É já com Ariën Van Weesenbeek, ex-God Dethroned,
na formação que gravam o terceiro álbum e assinam
contrato com a Nuclear Blast, embarcando em simultâneo na primeira
tour norte-americana como cabeças de cartaz. O primeiro disco conceptual
do grupo, «The Divine Conspiracy», afirmou-se como um “fechar
de círculo” para o seu líder e mentor, um disco ambicioso
que pega num conceito já explorado em «Prison Of Desire»

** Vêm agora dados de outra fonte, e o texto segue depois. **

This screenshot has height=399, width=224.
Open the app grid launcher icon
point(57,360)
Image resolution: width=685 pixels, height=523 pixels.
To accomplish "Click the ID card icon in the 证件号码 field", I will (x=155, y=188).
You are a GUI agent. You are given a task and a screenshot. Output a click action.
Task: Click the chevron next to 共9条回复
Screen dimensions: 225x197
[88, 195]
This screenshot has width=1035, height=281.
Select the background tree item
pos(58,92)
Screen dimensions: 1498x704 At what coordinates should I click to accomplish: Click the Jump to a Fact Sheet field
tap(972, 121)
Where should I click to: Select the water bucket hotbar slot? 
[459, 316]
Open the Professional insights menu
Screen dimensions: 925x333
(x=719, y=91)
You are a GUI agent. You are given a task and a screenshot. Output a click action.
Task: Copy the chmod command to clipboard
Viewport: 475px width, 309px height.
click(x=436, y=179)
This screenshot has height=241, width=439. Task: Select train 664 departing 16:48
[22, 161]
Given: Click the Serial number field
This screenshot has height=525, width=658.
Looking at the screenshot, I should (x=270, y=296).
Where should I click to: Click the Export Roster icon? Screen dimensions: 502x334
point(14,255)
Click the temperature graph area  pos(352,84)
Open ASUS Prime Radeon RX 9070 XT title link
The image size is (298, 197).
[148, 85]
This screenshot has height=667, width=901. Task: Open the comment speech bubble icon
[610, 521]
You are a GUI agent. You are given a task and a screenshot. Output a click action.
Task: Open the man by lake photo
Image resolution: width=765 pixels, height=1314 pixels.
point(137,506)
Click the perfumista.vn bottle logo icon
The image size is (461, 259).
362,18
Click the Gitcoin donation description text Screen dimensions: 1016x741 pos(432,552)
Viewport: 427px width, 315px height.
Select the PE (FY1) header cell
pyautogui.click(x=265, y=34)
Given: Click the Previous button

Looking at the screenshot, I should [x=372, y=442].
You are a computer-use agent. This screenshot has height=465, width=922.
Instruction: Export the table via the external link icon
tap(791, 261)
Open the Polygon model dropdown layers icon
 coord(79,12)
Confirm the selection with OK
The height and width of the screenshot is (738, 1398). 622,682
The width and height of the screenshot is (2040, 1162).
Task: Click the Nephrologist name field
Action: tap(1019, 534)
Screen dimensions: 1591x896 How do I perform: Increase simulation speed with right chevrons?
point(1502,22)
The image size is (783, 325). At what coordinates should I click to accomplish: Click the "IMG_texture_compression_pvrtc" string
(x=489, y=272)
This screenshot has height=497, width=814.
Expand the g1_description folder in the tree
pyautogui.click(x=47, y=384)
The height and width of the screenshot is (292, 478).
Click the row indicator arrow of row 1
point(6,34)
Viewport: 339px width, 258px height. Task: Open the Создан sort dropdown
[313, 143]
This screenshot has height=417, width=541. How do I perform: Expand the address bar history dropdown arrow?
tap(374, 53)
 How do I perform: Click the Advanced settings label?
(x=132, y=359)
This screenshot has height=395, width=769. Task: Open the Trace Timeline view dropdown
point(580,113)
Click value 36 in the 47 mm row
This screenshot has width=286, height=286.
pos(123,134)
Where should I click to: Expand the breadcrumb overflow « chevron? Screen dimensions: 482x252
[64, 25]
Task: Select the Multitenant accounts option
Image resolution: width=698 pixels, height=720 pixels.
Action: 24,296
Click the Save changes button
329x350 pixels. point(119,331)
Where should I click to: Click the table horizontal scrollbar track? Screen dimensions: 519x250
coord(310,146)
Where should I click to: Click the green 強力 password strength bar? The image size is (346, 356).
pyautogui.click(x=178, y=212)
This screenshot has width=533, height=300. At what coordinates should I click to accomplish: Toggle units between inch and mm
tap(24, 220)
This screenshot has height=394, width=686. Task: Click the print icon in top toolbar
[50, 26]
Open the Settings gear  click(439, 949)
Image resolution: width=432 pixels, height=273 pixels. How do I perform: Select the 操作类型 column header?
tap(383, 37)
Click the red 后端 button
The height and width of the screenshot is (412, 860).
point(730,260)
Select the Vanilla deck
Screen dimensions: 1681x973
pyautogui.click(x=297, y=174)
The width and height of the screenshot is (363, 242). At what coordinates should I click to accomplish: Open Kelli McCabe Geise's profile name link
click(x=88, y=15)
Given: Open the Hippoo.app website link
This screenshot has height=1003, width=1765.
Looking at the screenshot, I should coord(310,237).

(dos After Forever) e que conta com uma participação de Sander
Gommans, o vocalista da ex-banda de Jansen. Musicalmente mais de tudo –
coros, guitarras, velocidade, berros, orquestrações e canções
– o que tinham feito até ali, o álbum deu origem a dois singles
de sucesso e colocou-os num patamar superior de sucesso. Prova disso é
a edição do primeiro álbum ao vivo em 2008; «The
Classical Conspiracy» registou um espetáculo especia l, em
que os músicos interpretaram os seus temas, algumas peças
clássicas e temas de bandas-sonoras célebres.
Apesar da saída de Ad Sluijter – rapidamente substituído
por Isaac Delahaye, outro ex-God Dethroned – o colectivo não mais
parou de crescer, mostrando arrojo e apoiando-se no magnânimo «Design
Your Universe». Lançado em 2009, o quarto disco de originais
chegou à oitava posição do Top holandês. Os
músicos continuaram a tocar quase ininterruptamente pelo mundo e,
mostrando que não estão nada interessados em ficar a viver
dos louros já conquistados, 2012 será ano de regresso às
edições. «Requiem For The Indifferent», o quinto
álbum em dez anos, já tem edição marcada para
Março e promete o início de um novo capítulo numa
carreira meteórica e sem momentos mortos.